A significant majority (67%) of the participants displayed a positive outlook and disagreed with the notion that children with epilepsy should not be integrated into regular classrooms. Our findings align with a study conducted by Alqahtani, in which the majority of school teachers (80%) disagreed with the idea of segregating children with epilepsy [5]. Similar results were observed in previous studies conducted in Egypt (72.5%) and Riyadh (85.7%) [20,4]. Likewise, 93% of teachers agreed that individuals with epilepsy have equal rights, which corresponds to the results of a study conducted in Kuwait [14]. Furthermore, 83% of our participants agreed that individuals with epilepsy should not be prohibited from getting married, which is significantly higher than the percentages reported by teachers in Yanbu (41%) and Taif (78%) [18,8]. However, 38% of our respondents believed that individuals with epilepsy should be prohibited from driving, contrasting with the findings from Kuwait (14%), where only 15.7% of teachers held the same view [14].
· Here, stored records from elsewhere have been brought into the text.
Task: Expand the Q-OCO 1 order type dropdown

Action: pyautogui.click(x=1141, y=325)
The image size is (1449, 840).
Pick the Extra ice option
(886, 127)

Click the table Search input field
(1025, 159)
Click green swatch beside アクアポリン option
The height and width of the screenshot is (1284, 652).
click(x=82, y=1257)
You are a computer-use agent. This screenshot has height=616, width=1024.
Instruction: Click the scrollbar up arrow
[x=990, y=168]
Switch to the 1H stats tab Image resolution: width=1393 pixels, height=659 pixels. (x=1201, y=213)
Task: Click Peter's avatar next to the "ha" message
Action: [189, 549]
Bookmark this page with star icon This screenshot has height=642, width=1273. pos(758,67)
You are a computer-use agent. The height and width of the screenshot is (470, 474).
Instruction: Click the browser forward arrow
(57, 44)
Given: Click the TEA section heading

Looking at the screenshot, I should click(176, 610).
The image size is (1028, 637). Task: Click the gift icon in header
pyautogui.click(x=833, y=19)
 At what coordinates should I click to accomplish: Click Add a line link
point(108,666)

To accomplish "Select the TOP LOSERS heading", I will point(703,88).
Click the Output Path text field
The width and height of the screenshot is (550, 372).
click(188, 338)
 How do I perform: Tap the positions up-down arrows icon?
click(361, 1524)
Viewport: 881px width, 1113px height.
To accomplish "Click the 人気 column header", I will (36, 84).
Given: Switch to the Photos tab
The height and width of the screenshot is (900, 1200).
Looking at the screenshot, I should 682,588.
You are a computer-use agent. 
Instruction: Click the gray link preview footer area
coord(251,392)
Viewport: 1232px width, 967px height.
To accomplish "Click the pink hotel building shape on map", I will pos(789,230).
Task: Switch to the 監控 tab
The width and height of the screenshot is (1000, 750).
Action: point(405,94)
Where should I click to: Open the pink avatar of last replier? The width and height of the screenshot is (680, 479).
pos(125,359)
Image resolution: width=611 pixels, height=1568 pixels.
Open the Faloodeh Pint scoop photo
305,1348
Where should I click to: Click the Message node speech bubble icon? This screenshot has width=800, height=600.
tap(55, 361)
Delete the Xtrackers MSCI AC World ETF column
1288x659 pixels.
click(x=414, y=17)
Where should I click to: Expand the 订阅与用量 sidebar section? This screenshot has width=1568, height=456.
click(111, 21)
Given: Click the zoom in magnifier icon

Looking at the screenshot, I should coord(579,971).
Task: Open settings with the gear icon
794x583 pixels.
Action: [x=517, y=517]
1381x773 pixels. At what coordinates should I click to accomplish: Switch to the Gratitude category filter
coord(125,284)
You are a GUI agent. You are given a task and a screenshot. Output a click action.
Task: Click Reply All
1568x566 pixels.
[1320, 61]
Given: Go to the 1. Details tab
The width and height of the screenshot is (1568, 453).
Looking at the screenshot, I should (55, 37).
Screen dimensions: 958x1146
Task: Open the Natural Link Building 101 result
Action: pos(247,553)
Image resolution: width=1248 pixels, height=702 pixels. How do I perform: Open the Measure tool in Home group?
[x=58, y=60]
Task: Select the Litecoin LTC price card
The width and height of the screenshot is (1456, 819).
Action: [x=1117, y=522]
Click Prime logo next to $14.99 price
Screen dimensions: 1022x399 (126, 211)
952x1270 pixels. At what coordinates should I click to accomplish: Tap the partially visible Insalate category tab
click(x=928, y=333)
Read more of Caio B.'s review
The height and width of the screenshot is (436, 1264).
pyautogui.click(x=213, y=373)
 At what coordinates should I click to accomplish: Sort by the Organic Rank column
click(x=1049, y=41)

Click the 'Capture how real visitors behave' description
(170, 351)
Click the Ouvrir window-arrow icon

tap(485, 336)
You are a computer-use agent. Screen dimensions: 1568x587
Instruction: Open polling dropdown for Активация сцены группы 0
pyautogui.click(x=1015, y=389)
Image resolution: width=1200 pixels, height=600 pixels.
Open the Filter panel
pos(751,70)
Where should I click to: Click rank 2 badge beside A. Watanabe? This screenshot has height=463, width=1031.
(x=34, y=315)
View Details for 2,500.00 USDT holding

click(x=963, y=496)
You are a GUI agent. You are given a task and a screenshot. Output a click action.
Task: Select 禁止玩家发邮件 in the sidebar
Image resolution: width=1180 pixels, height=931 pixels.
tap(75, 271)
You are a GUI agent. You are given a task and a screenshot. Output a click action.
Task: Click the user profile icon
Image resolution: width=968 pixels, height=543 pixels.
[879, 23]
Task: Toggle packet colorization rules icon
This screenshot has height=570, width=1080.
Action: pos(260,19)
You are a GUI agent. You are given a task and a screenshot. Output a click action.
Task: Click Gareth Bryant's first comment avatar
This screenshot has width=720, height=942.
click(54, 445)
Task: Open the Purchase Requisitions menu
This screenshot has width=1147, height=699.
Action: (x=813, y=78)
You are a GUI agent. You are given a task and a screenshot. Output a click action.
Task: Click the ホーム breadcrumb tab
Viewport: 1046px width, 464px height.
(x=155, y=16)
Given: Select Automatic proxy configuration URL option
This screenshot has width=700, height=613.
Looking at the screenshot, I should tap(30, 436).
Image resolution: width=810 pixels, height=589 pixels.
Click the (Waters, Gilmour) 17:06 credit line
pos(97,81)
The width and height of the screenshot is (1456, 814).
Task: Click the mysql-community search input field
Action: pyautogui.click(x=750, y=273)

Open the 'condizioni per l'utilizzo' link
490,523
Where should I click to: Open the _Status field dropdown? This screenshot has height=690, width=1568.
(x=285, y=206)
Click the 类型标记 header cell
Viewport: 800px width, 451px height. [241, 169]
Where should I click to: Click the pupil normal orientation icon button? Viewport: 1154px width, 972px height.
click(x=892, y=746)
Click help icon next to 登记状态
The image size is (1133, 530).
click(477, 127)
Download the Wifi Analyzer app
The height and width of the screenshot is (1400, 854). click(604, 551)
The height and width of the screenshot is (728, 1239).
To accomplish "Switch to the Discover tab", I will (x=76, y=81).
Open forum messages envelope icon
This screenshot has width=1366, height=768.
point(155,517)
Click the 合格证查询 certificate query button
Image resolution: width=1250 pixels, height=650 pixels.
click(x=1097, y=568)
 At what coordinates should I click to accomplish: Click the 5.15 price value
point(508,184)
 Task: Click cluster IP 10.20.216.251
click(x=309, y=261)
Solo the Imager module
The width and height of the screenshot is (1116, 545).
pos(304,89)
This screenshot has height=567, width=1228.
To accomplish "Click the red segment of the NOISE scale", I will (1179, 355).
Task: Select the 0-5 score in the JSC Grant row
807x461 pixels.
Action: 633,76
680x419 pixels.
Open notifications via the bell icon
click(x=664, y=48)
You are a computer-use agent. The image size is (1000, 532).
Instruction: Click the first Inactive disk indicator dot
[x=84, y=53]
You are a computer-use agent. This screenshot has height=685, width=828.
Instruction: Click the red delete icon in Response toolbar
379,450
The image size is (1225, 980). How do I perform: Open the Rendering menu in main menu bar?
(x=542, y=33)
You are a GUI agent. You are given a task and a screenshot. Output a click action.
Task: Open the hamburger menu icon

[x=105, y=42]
Regarding attitudes toward epilepsy, participants over the age of 40 exhibited significantly higher mean attitude scores compared to those under 40 years, while married teachers displayed more positive attitudes compared to their single counterparts. This finding is consistent with a previous study conducted in Kuwait, which also found a significantly more positive attitude among married teachers [14]. Additionally, teachers with higher levels of education displayed higher attitude scores, which aligns with the study conducted in Kuwait, indicating a more positive attitude toward epilepsy among teachers with higher education. However, a study conducted in Niger did not find a significant association between higher education and a positive attitude toward epilepsy [19]. Participants who reported prior experience and awareness of the challenges faced by individuals with epilepsy demonstrated significantly higher attitude scores. This result is similar to previous studies [14], which also identified significant differences in attitudes between teachers with and without previous experience with epilepsy. Similarly, individuals who expressed a desire for more general knowledge about epilepsy and information on how to respond when a student is having a seizure exhibited higher attitude scores. This finding is consistent with the study conducted in Kuwait, which revealed a strong interest among participant teachers in acquiring more education about epilepsy [14].

Conclusions

The prevalence of epilepsy in Saudi Arabia highlights the need for healthcare providers to address the challenges faced by individuals with this condition. Even though the teachers showed better knowledge about the disease and expressed a more positive attitude than in earlier years, they still lacked first aid skills and found it challenging to assist a student who was experiencing a seizure. Students with epilepsy are negatively impacted by this lack of planning, which could possibly put their lives in jeopardy. Our teachers are enthusiastic to learn more about epilepsy and willing to undergo first aid training. Therefore, school teacher education programs on epilepsy should be developed and incorporated into teachers’ training curricula to ensure a safe environment for individuals with epilepsy. 

The authors have declared that no competing interests exist.

Human Ethics

Consent was obtained or waived by all participants in this study. College of Medicine Research Ethics Committee at the University of Taibah, Madinah, Saudi Arabia issued approval 00010431

Animal Ethics

Animal subjects: All authors have confirmed that this study did not involve animal subjects or tissue.